Myricetin inhibits pseudorabies virus infection through direct inactivation and activating host antiviral defense

Abstract

Myricetin, a polyhydroxyflavone compound, is one of the main ingredients of various human foods and therefore also known as dietary flavonoids. Due to the continuous emergence of resistant strains of herpesviruses, novel control measures are required. In the present study, myricetin exhibited potent antiviral activity against pseudorabies virus (PRV), a model organism of herpesvirus. The suppression rate could reach up to 96.4% at a concentration of 500 μM in cells, and the 50% inhibitory concentration (IC50) was 42.69 μM. Moreover, the inhibitory activity was not attenuated by the increased amount of infective dose, and a significant reduction of intracellular PRV virions was observed by indirect immunofluorescence.

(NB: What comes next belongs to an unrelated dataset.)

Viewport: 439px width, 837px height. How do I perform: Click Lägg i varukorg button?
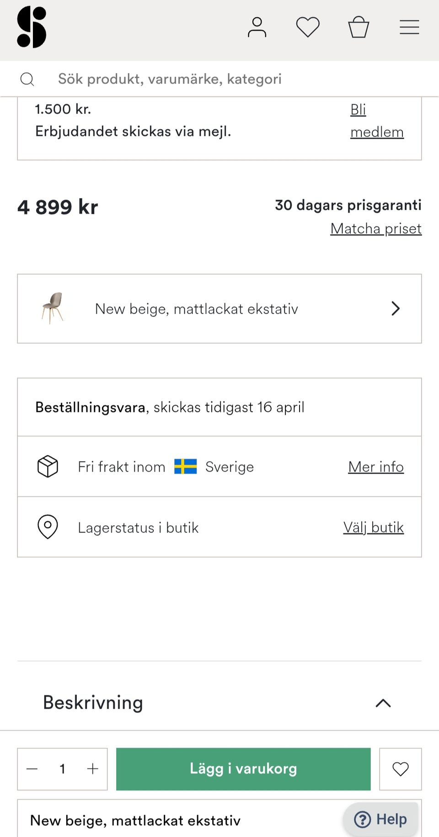[x=243, y=769]
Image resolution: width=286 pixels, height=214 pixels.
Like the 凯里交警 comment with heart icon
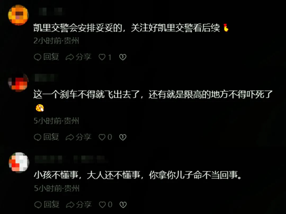102,57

A mode of action study indicated that myricetin could directly inactivate the virus in vitro, leading to inhibition of viral adsorption, penetration and replication in cells. In addition to direct killing effect, myricetin could also activate host antiviral defense through regulation of apoptosis-related gene expressions (Bcl-2, Bcl-xl, Bax), NF-κB and MAPK signaling pathways and cytokine gene expressions (IL-1α, IL-1β, IL-6, c-Jun, STAT1, c-Fos, and c-Myc). In PRV-infected mouse model, myricetin could enhance the survival rate by 40% at 5 days post infection, and viral loads in kidney, liver, lung, spleen, and brain were significantly decreased. The pathological changes caused by PRV infection were improved by myricetin treatment. The gene expressions of inflammatory factors (MCP-1, G-CSF, IL-1α, IL-1β, and IL-6) and apoptotic factors (Bcl-xl, Bcl-2, and Bax) were regulated by myricetin in PRV-infected mice. The present findings suggest that myricetin can effectively inhibit PRV infection and become a candidate for development of new anti-herpesvirus drugs.